~ Chapter 10

Mulai dari awal
                                    

Daripada istilah ketindihan, Justin lebih percaya sleep paralysis. Ia selalu mengedepankan logika dan pendapat-pendapat masuk akal. Bagi Justin, peramal pasar malam hanyalah orang iseng berpakaian serba hitam yang mengarang segala perkataannya. Mendatangi orang-orang seperti itu hanya akan membuang waktu. Tapi, demi ketentraman kehidupan sekolahnya, maka tidak ada pilihan lain selain datang ke sana bersama Baim.

Sabtu malam, sekitar pukul tujuh, Justin sudah berdiri di depan pagar sekolah yang tertutup rapat. Menunggu Baim tentunya. Mereka berencana bertemu di sana. Justin mengusulkan agar Baim mengajak adik perempuannya, agar perjalanan mereka tidak awkward amat. Ya, kalian bayangkan saja, sepasang teman laki-laki berkeliling pasar malam hanya berdua. Justin ogah membayangkannya. Namun sayang, yang tiba hanyalah seonggok manusia berparas tampan yang cengar-cengir seraya merapikan rambutnya.

"Adek lo?" Justin bertanya dengan dahi berkerut.

Baim loading sebentar, kemudian menepuk dahi. "Gak mau ikut dia, malah gue kena pukul," kata Baim.

Justin mengangguk kecil.

"Lo ke sini naik ojol?" tanya Baim basa-basi.

Justin mengangguk. "Biasalah."

Selepas basa-basi garing barusan, kedua lelaki gagah itu lekas pergi ke tempat tujuan. Memasuki keramaian pasar malam, Justin berusaha keras agar tidak terpisah dari Baim. Inginnya sih langsung ke tempat tujuan alias tenda peramal di ujung sana, namun mata Baim yang jelalatan ke kanan-kiri membuat mereka harus menghampiri stan makanan dan mengeluarkan uang di sana.

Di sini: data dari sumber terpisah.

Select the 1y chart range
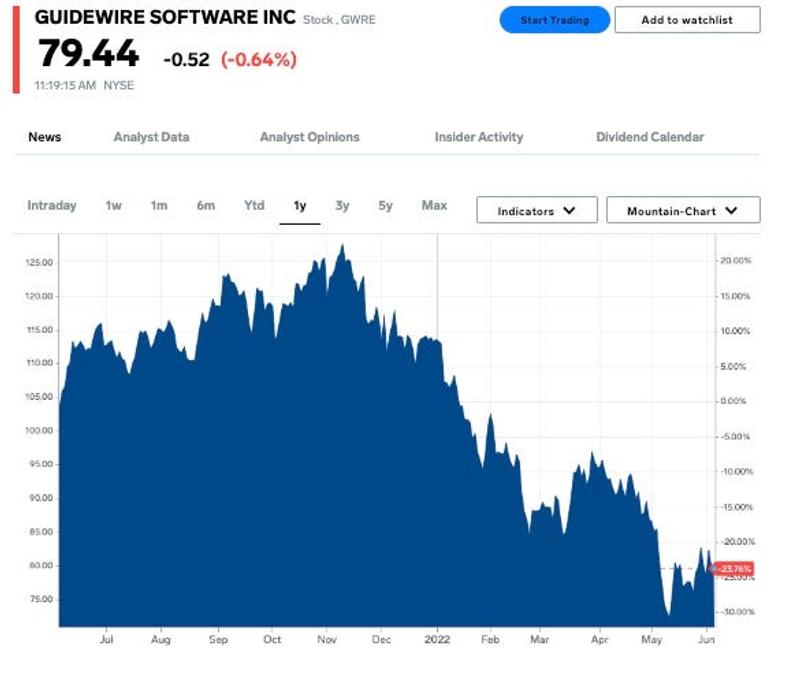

Kering di tenggorokan, Justin pamit pada Baim untuk membeli minum sebentar. Baim dengan pipi menggembung penuh bakso bakar hanya mengangguk. Justin kembali menerobos keramaian. Sedikit pening dengan suara bising di sekitar, di antaranya adalah suara rengekan anak kecil. Ia sedikit berjinjit demi memastikan lokasi stan minuman. Barulah kembali melangkah mantap menuju sana.

Lampu kerlap-kerlip di sekitar sukses buat Justin pusing bukan main. Ditambah suara riuh dari kanan-kiri, lengkap sudah. Wahana bermain anak-anak penuh oleh manusia-manusia. Justin memijat pelan pelipis dengan sebelah tangan. Saking ramainya, ia lupa jalan kembali pada Baim. Sejauh mata memandang, tempat sepi yang ada hanya di dekat tenda hitam di bawah pohon besar. Maka Justin memutuskan untuk pergi ke sana.

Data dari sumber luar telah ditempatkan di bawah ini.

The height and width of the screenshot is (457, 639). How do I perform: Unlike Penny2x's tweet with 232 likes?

Sunyi kembali didapat. Ia semakin jauh dari keramaian. Minuman ia sedot, kemudian mulai mengabari Baim lewat chat. Baim bertanya ciri-ciri tempat yang tengah Justin singgahi. Lelaki itu mengedarkan pandangan, badan ikut memutar dengan kepala mendongak. Papan berukuran sedang dengan tulisan timbul di depan tenda hitam membuat Justin lekas memberitahu lokasinya pada Baim. Ah, sepertinya Justin dan peramal abal-abal memang berjodoh. Papan kayu itu bertuliskan "Ramal Nasibmu di Sini", manakala sukses buat Justin menghela napas.

"Widih, roman-romannya semangat amat nih, Bos." Suara Baim langsung dikenali. Justin mendongak, kemudian menghela napas.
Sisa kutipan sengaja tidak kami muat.